— TASK STATEMENT —
After locating the line that contains "קבלה עצמית | Check In (893, 1033)" in the records below, write out exactly that line and each line after it through the one that contains "בית ספר דנה דואק (1413, 1280)", and nothing else.

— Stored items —
== == ==
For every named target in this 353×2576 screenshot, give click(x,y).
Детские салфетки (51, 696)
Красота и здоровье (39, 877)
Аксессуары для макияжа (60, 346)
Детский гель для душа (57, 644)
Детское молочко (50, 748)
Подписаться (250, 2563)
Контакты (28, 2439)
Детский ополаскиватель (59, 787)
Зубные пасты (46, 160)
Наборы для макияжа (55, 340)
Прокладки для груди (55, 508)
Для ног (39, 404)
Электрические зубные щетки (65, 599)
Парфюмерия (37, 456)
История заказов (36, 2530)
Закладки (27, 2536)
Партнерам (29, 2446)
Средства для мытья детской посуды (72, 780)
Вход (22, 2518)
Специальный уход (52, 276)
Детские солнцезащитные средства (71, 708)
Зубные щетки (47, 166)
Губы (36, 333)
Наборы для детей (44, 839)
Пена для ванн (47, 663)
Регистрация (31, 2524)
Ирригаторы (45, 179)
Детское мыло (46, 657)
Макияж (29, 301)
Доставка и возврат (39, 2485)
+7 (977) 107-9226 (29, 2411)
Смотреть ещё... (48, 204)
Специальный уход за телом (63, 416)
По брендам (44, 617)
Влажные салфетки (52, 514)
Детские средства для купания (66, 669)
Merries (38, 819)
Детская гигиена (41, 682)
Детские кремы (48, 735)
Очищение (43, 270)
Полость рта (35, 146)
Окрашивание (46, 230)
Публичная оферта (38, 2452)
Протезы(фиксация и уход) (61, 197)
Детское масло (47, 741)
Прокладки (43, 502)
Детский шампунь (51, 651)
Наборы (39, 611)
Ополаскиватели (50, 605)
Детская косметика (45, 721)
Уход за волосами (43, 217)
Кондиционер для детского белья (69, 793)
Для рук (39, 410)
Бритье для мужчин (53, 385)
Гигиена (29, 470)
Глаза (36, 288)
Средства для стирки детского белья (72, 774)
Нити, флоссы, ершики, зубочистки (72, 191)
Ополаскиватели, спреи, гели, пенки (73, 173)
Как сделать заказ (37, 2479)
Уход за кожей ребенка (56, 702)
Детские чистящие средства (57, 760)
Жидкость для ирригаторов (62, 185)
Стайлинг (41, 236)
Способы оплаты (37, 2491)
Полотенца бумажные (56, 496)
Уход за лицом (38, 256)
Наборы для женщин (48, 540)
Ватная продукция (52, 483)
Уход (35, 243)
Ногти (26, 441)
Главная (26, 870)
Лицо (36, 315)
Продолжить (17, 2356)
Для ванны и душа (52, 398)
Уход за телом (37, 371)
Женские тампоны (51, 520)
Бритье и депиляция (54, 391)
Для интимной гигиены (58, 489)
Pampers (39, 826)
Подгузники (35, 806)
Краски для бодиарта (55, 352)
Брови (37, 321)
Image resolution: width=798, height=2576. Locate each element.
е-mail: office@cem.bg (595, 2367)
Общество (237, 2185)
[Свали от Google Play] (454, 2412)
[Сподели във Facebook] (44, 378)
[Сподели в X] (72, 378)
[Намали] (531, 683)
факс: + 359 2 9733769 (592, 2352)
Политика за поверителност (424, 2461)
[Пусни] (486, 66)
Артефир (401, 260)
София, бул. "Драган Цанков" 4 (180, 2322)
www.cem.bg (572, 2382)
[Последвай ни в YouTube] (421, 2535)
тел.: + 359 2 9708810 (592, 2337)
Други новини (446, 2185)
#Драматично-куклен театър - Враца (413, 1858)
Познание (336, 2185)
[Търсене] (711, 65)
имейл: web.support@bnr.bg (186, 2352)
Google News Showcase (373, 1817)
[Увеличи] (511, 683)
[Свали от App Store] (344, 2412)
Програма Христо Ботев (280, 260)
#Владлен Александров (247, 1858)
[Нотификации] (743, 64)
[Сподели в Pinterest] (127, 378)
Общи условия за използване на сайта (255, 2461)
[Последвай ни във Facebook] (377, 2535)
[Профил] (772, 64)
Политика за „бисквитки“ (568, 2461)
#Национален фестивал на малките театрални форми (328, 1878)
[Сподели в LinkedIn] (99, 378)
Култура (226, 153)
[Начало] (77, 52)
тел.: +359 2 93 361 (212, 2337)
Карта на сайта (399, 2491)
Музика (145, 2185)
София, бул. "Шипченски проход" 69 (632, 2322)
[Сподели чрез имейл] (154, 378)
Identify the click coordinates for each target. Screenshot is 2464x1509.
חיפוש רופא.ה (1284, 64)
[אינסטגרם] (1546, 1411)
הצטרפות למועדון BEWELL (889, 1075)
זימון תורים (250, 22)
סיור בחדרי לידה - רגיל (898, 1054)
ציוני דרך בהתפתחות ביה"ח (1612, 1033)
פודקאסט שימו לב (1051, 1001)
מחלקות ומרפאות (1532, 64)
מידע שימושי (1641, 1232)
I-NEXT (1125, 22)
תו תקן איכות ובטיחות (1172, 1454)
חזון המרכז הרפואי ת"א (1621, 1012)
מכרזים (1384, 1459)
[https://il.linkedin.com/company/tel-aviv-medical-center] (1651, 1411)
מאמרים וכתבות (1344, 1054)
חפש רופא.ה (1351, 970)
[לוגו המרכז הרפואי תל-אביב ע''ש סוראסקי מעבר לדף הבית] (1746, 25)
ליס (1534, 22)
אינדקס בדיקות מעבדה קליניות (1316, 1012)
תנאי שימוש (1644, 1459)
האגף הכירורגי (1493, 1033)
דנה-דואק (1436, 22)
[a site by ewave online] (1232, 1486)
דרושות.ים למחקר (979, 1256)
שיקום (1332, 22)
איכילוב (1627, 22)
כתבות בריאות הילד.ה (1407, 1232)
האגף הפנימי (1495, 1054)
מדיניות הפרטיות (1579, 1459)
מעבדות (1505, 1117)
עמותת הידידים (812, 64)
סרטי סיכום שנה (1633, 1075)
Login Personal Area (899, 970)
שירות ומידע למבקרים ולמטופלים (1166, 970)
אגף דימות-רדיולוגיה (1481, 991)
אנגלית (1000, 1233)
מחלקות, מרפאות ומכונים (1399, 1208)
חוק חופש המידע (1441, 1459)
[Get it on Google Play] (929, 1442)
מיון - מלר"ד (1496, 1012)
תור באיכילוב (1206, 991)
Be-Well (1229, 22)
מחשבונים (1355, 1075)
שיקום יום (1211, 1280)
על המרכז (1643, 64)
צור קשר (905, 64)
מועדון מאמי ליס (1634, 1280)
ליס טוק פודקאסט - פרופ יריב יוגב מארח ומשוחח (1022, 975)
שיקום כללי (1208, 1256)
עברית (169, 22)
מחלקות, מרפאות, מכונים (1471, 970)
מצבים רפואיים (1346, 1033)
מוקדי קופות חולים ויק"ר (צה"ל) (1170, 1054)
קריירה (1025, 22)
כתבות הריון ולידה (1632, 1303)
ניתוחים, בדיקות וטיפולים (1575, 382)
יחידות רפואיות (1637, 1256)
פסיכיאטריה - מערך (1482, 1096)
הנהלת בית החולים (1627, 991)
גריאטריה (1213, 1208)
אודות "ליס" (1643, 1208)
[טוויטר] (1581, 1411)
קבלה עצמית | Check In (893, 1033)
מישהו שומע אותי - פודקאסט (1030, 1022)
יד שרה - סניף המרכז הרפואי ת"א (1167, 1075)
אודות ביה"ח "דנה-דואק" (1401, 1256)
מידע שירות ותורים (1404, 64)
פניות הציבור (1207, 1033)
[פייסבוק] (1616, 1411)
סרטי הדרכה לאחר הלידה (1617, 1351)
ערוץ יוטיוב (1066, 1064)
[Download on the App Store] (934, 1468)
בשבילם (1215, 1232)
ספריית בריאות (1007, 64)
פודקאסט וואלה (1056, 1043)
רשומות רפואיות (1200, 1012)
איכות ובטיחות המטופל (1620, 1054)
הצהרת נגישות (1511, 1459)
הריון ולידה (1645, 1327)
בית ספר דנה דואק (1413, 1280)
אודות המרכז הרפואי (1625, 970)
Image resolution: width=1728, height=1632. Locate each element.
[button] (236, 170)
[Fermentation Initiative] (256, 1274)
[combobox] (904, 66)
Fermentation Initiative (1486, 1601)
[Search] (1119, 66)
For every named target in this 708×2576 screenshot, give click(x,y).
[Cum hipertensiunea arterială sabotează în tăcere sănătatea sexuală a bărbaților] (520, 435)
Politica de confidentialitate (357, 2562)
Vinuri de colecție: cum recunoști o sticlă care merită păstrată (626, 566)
== == ==
— ANSWER AREA —
קבלה עצמית | Check In (893, 1033)
מישהו שומע אותי - פודקאסט (1030, 1022)
יד שרה - סניף המרכז הרפואי ת"א (1167, 1075)
אודות ביה"ח "דנה-דואק" (1401, 1256)
מידע שירות ותורים (1404, 64)
פניות הציבור (1207, 1033)
[פייסבוק] (1616, 1411)
סרטי הדרכה לאחר הלידה (1617, 1351)
ערוץ יוטיוב (1066, 1064)
[Download on the App Store] (934, 1468)
בשבילם (1215, 1232)
ספריית בריאות (1007, 64)
פודקאסט וואלה (1056, 1043)
רשומות רפואיות (1200, 1012)
איכות ובטיחות המטופל (1620, 1054)
הצהרת נגישות (1511, 1459)
הריון ולידה (1645, 1327)
בית ספר דנה דואק (1413, 1280)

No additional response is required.